_Lesetext_
Carlisle Floyd und sein Nach-Bürgerkriegs-Drama „The Passion of Jonathan Wade“ - zum Hintergrund

Premiere: 16.Mai 2010
Landestheater Salzburg
als Europäische Erstaufführung
Musik. Leitung: Adrian Kelly,
Bühne: Hans Dieter Schaal,
Kostüme: Marie-Luise Strandt,
Dramaturgie: Bernd Feuchtner

Lukas legt seine Argumente auf den Tisch

Man dachte, das Problem hätte sich erledigt. Barack Obama als erster farbiger Präsident der Vereinigten Staaten – die Rassenfrage endlich passé. Doch inzwischen hat sich das Blatt etwas gewendet, nicht zuletzt wegen der Gesundheitsreform. Die Rechte sammelt sich in rassistisch angehauchten „Tea Partys“. Der längst tot geglaubte Ku-Klux-Klan erhält neuen Zulauf und wirbt in Gartenfesten für ein „Amerika den weißen Amerikanern“. Der Nord-Süd-Konflikt innerhalb der USA ist virulent. Es ist ähnlich wie bei der Ost-West-Drift in Europa und der Süd-Nord-Drift allgemein. Die reicheren Länder üben einen Sog aus auf die ärmeren. Die Verteilungskämpfe nehmen zu.

_Aufgabenliste_
A - Prüfe, ob die folgenden Aussagen mit dem Lesetext über Floyds Oper übereinstimmen, und belege jede Antwort (ja oder nein) mit einem wörtlichen Zitat: (i) Die Premiere fand am Landestheater Salzburg statt. (ii) Die Kostüme stammen von Hans Dieter Schaal. (iii) Der Ku-Klux-Klan erhält laut Text neuen Zulauf.
B - Greif den Lesetext über Floyds Oper nach seinem letzten Satz wieder auf und schreib ihn weiter.

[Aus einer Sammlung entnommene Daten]
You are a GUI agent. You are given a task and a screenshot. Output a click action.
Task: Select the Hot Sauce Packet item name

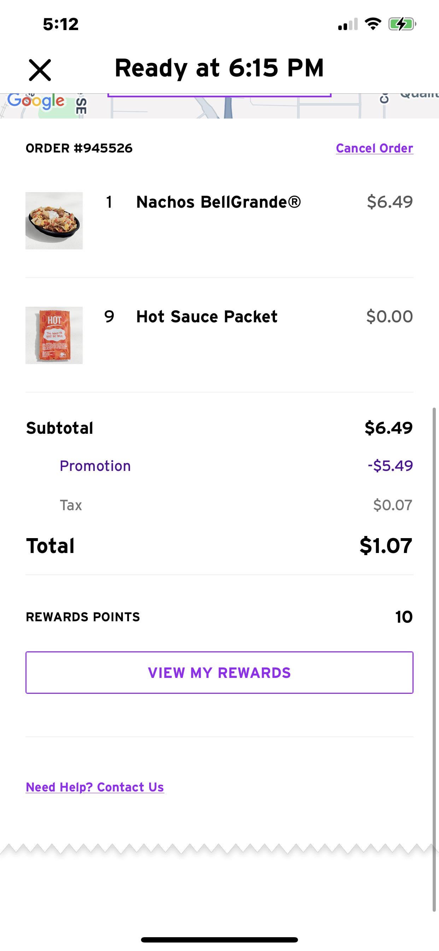tap(207, 316)
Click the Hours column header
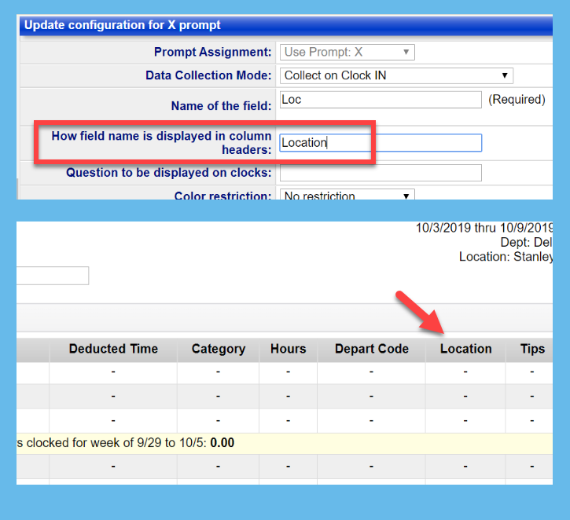Viewport: 570px width, 520px height. [288, 349]
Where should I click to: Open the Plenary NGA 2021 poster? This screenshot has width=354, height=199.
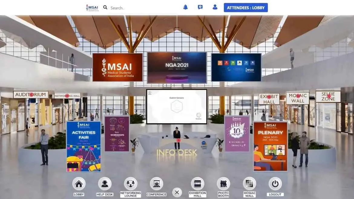(x=270, y=146)
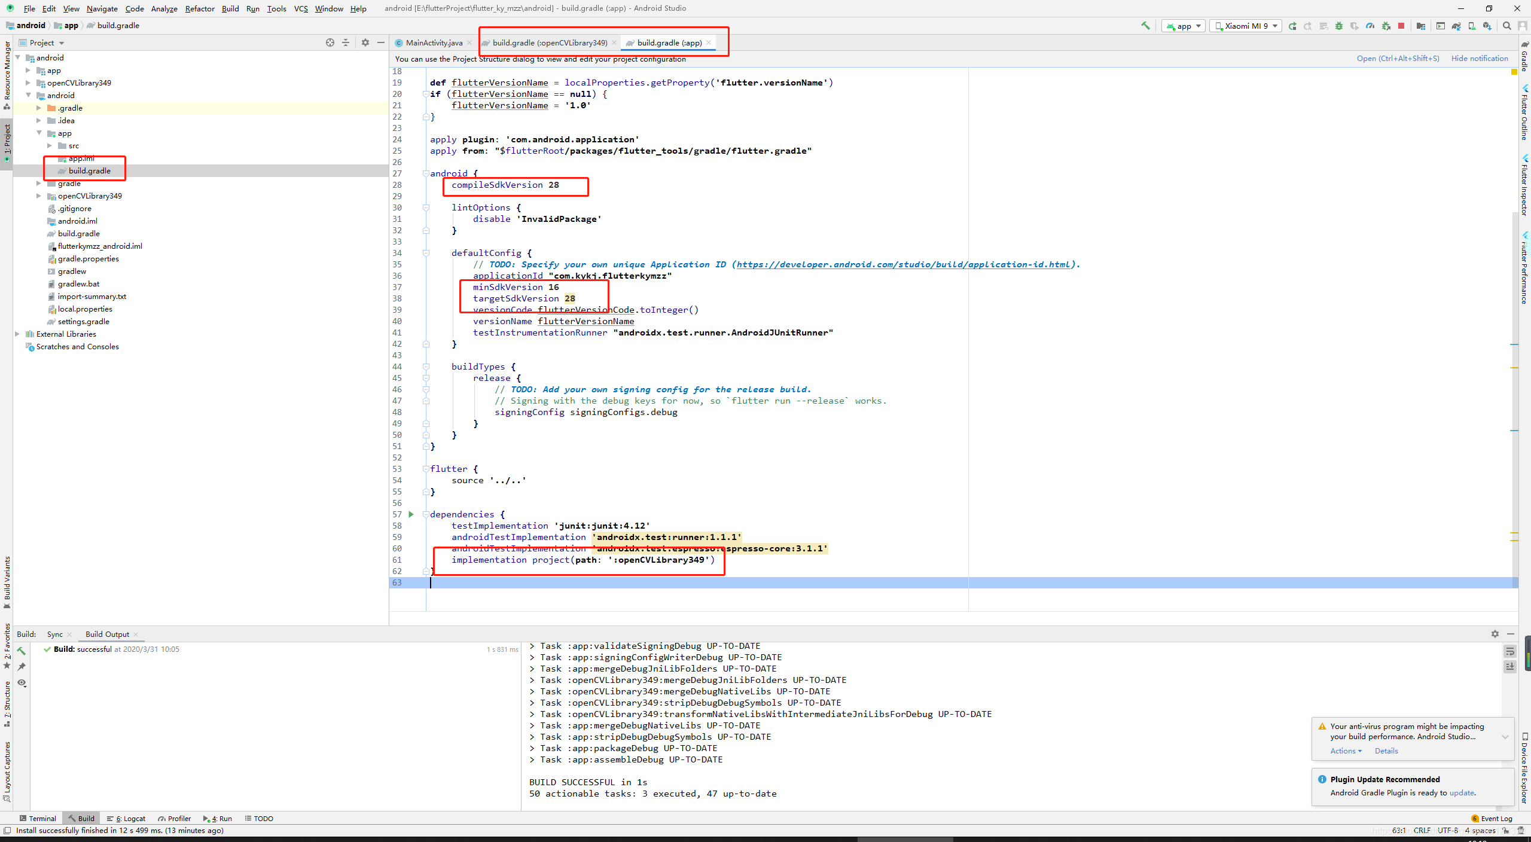Open the SDK Manager icon

click(1487, 26)
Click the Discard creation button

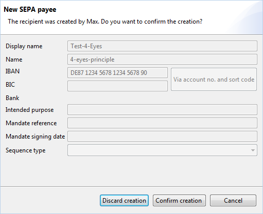point(124,201)
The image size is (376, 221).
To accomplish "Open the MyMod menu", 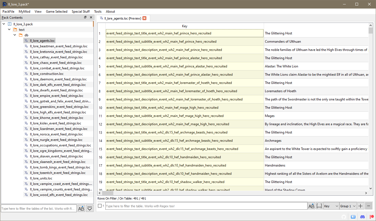I will click(x=24, y=12).
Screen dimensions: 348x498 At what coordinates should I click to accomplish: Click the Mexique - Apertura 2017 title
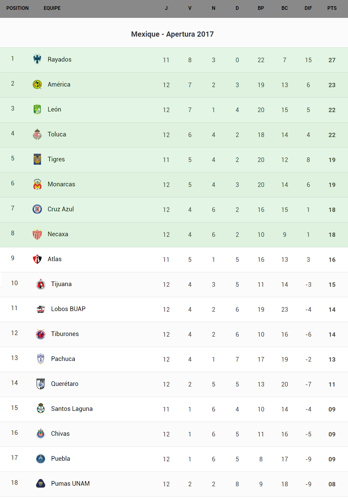coord(172,34)
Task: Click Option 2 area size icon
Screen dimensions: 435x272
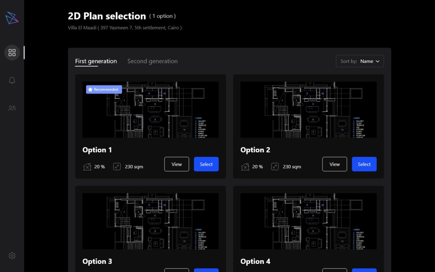Action: (x=275, y=167)
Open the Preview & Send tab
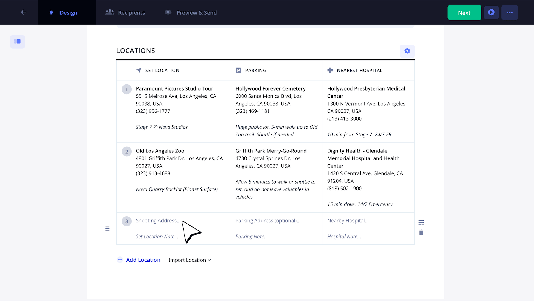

_Antworten je Aufgabe_
A -
(i) Ja: „Landestheater Salzburg“
(ii) Nein: „Bühne: Hans Dieter Schaal“ und „Kostüme: Marie-Luise Strandt“
(iii) Ja: „Der längst tot geglaubte Ku-Klux-Klan erhält neuen Zulauf“

B -
Der Amerikanische Bürgerkrieg 1861-65 war ein Verteilungskampf. Eigentlich ging es um die „Ressource“ Arbeitskraft. Der Norden brauchte für seine industrielle Entwicklung Arbeiter, die Sklavenfrage war ein Motivationsschub zur Mobilisierung. Über die Sklaverei wurde zwar von Anfang an diskutiert. Die Quäker lehnten sie aus religiösen Gründen ab. Die US-Gründerväter hielten zum Teil selbst Sklaven, machten sich um die Sklavenfrage wenig Gedanken – ebenso wenig wie um das Wahlrecht der Frauen. 1787 wurde die Sklaverei in einigen Nordstaaten zwar verboten. Mit dem Aufkommen der aus England überschwappenden „Abolitionisten“-Bewegung 1808 verstärkte sich sogar der Trend zur Ächtung der Sklaverei.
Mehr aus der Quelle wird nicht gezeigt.